* [Given passage]
Recently I discovered the NightCafe Studio AI and have been like a kid in the candy shop ever since:


Using AI Art in RPGs
But goofy fun aside does this tech have any real use for GMs? I think it does. Not only am I featuring AI Art as a key visual component of my new RPG Under a Hostile Sun but I am finding use for it in my Starfinder games. I have introduced NPCs like Janet Skull Crusher, a Vesk Scientist:

And Dusty a Technomancer and Galactic Hazardous Waste expert, a Ysoki:

It is true that little details of AI art can be off (like the bonus arms Dusty haz in this picture). You can choose to tell your players to see the visual aids more thematically than literally, or you can adopt those details into the canon itself. Like Dusty here mutated after a Haz-Waste spill and now has a few extra limbs.
Certain uses are less dependent on exact details – fantasic scenery or cityscapes for example:

Certain art styles that deliberately downplay details can also limit the images accidentally looking frightening:

So here are some ways to have AI art benefit your game:
- Create fantasic or surreal landscapes, planets or alternate dimensions
- Generate Lovecraftian monsters or mutants
- Create thematic (but not literal) depictions of NPCs and locations
- Use AI to provide a model and then draw a more perfect version yourself
- Generate an AI image and than tokenize it for a tabletop – when doing this you can zoom in on a portion of the image that came out well for the token.
- Play AI Mad libs where each player provides a different word to make a surreal prompt
- Use the AI to generate a Deck of Many Things.

Under a Hostile Sun
I am working on a game called Under a Hostile Sun.

* [Material shown]
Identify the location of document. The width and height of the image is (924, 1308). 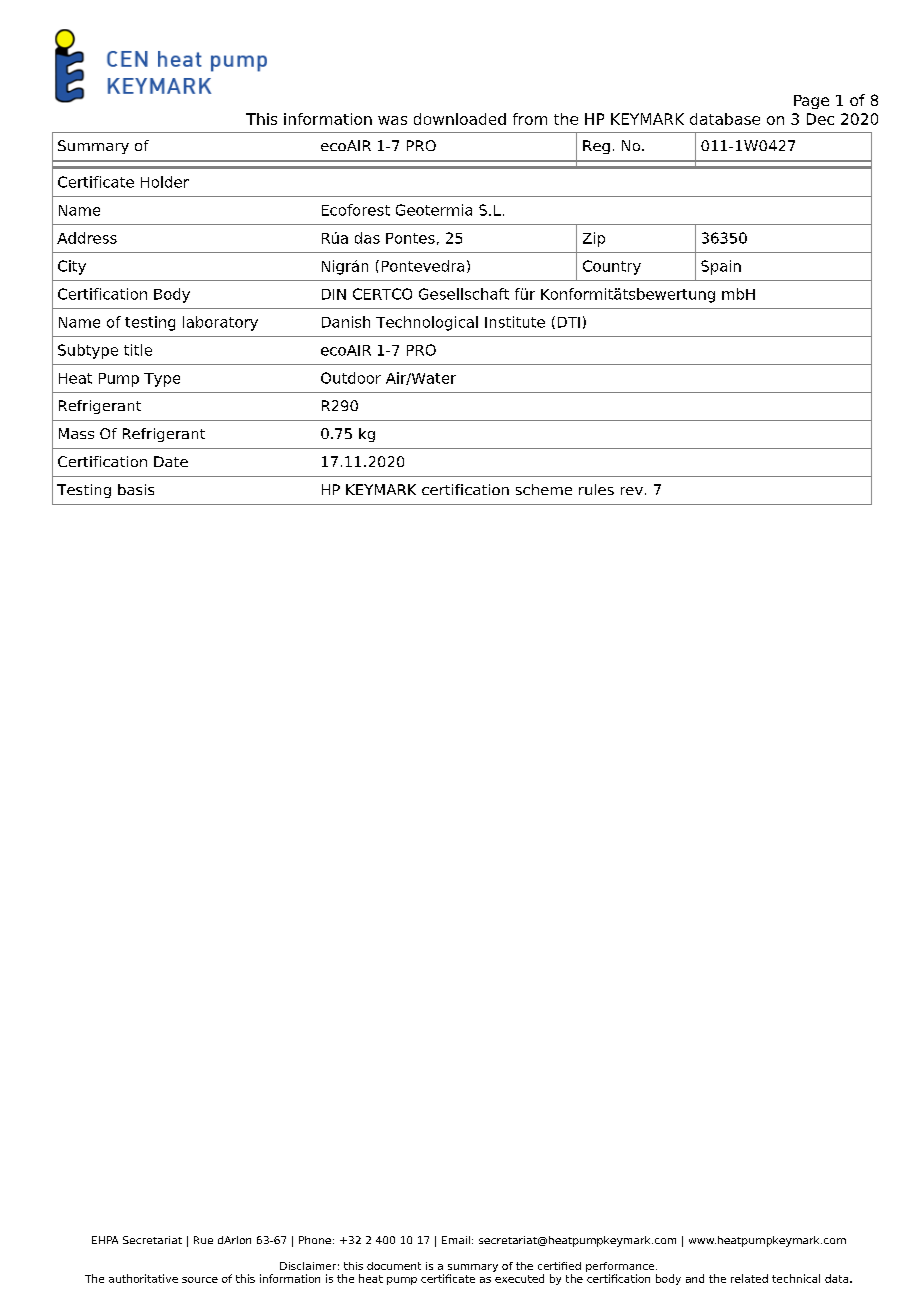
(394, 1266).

---

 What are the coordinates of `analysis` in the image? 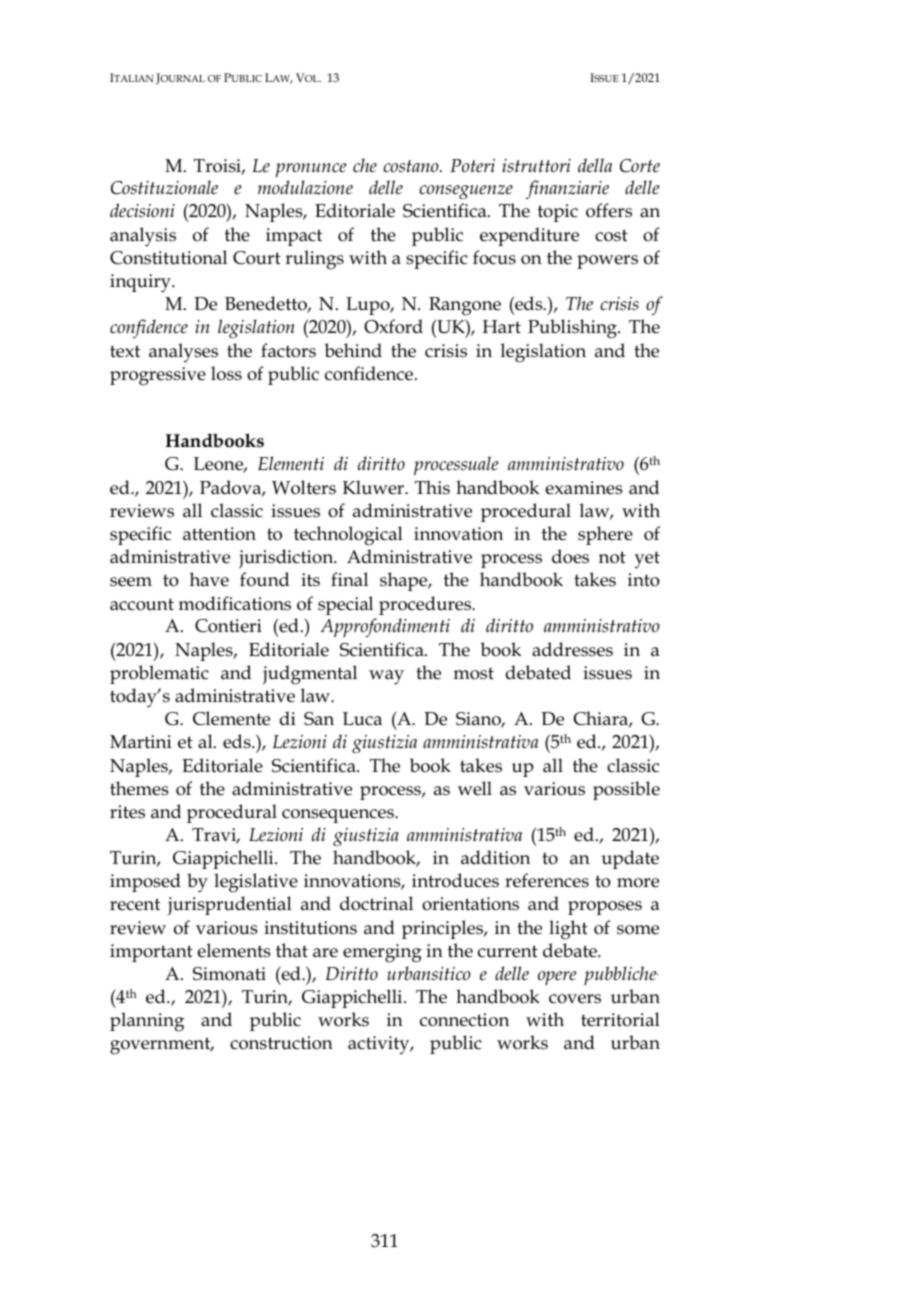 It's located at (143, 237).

==

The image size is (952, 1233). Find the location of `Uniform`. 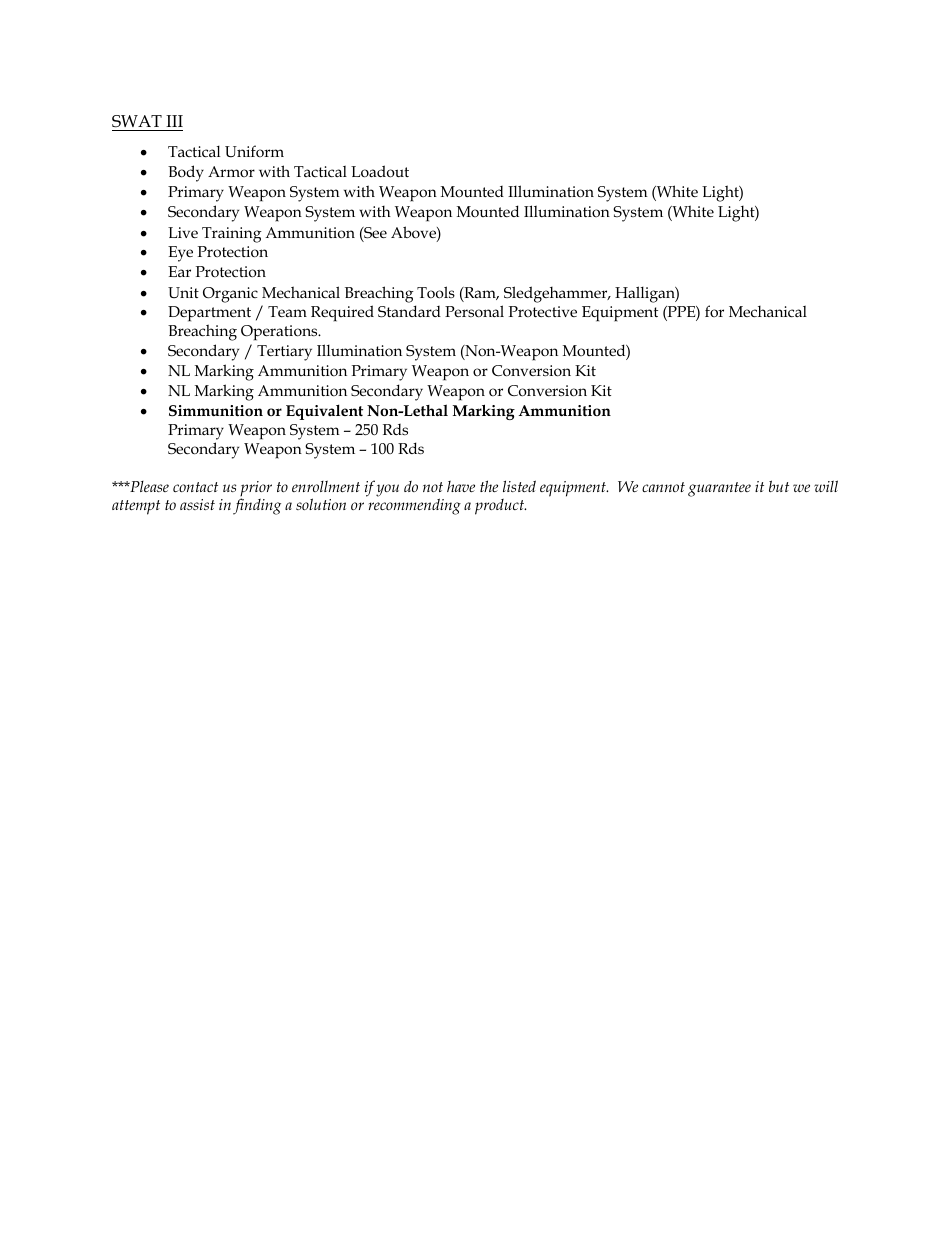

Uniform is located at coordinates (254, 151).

* [Things to do]
**1.** Decide whether each statement agrees with the post on AI art in RPGs. For each, answer yes or no and quote the words of the post that settle it.
(a) The writer is using AI art in Starfinder games.
(b) Janet Skull Crusher is a Ysoki.
(c) The post suggests zooming in on a well-rendered portion of an AI image when making a token.
**2.** Quote the post on AI art in RPGs word for word, starting at the words "And Dusty a" and stopping after "few extra limbs.".

* [Task answers]
**1.**
(a) Yes: "I am finding use for it in my Starfinder games"
(b) No: "Janet Skull Crusher, a Vesk Scientist"
(c) Yes: "you can zoom in on a portion of the image that came out well for the token."

**2.**
And Dusty a Technomancer and Galactic Hazardous Waste expert, a Ysoki:

It is true that little details of AI art can be off (like the bonus arms Dusty haz in this picture). You can choose to tell your players to see the visual aids more thematically than literally, or you can adopt those details into the canon itself. Like Dusty here mutated after a Haz-Waste spill and now has a few extra limbs.